▶ _Information shown_
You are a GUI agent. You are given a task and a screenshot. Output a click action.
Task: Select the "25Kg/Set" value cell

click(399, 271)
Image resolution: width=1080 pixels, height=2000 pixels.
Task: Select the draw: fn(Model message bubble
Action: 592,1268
...
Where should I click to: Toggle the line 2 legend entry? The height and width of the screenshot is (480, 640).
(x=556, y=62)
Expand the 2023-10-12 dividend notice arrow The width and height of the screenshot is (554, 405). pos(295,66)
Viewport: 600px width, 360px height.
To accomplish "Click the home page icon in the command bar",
* * *
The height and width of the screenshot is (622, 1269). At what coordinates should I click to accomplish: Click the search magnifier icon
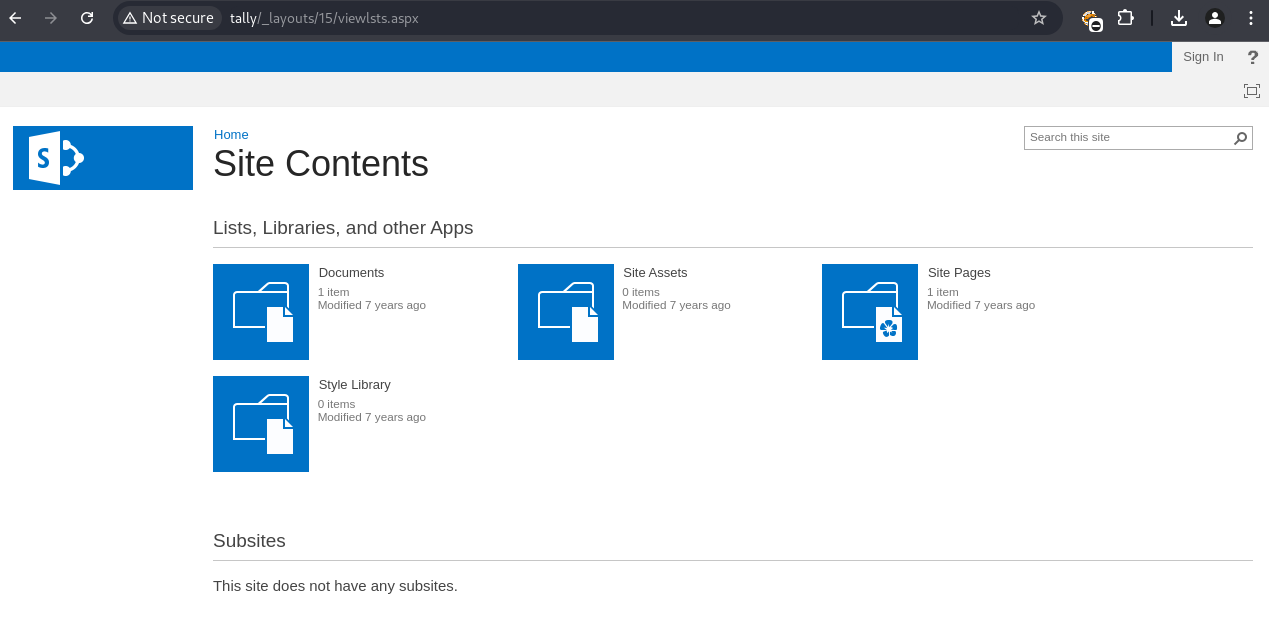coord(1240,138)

▶ _Exercise details_
Reproduce verbatim only the segment of the listing bounded by the line containing "Where should I" and the line containing "Viewport: 600px width, 360px height.", with both boundary lines included.

▶ _Response to this task_
Where should I click to: Toggle the line 2 legend entry? The height and width of the screenshot is (480, 640).
(x=556, y=62)
Expand the 2023-10-12 dividend notice arrow The width and height of the screenshot is (554, 405). pos(295,66)
Viewport: 600px width, 360px height.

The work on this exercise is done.